= Patrick Murray (courtier) =

Scottish courtier

Patrick Murray was a Scottish courtier. He was a son of Andrew Murray of Balvaird and Janet Graham, a daughter of William Graham, 2nd Earl of Montrose. His brother was David Murray, 1st Viscount of Stormont.

== Career ==
He was a gentleman of chamber to James VI of Scotland from 1591 to 1596. He acquired the lands of Binn and Geanis or Ganys near Inverness.

James VI gave Patrick Murray 20 gold crowns on 3 February 1589 to fund a visit to the Earl of Huntly in the north of Scotland.

In October 1593, James VI went to stay for a few days at Thirlestane Castle at Lauder, the home of the Chancellor of Scotland, John Maitland. The English ambassador heard that he had gone from there to Perth, to meet the excommunicated earls. Roger Aston told him this was not true, and it seems that Bowes had been misled by Patrick Murray. Bowes wrote that "Paty Murray" was the agent of the excommunicated earls. He was called to serve as a gentleman of the king's chamber in November.

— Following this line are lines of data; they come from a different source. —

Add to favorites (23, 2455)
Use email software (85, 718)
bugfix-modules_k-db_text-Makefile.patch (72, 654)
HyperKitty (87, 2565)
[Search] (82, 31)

On 13 August 1596, according to a chronicle, Murray organised a reconciliation at Falkland Palace between the Earls of Huntly of Angus and James VI.

He brought the king's instructions to the Presbytery of Aberdeen in January 1597. In May 1597 he was sent to the north of Scotland by James VI to settle various matters relating to the Kirk of Scotland, and the Catholic faith professed by Henrietta Stewart, Countess of Huntly. Murray was frequently sent by the king to the Earl of Huntly.

== Personal life ==
The dates of his birth and death are unknown.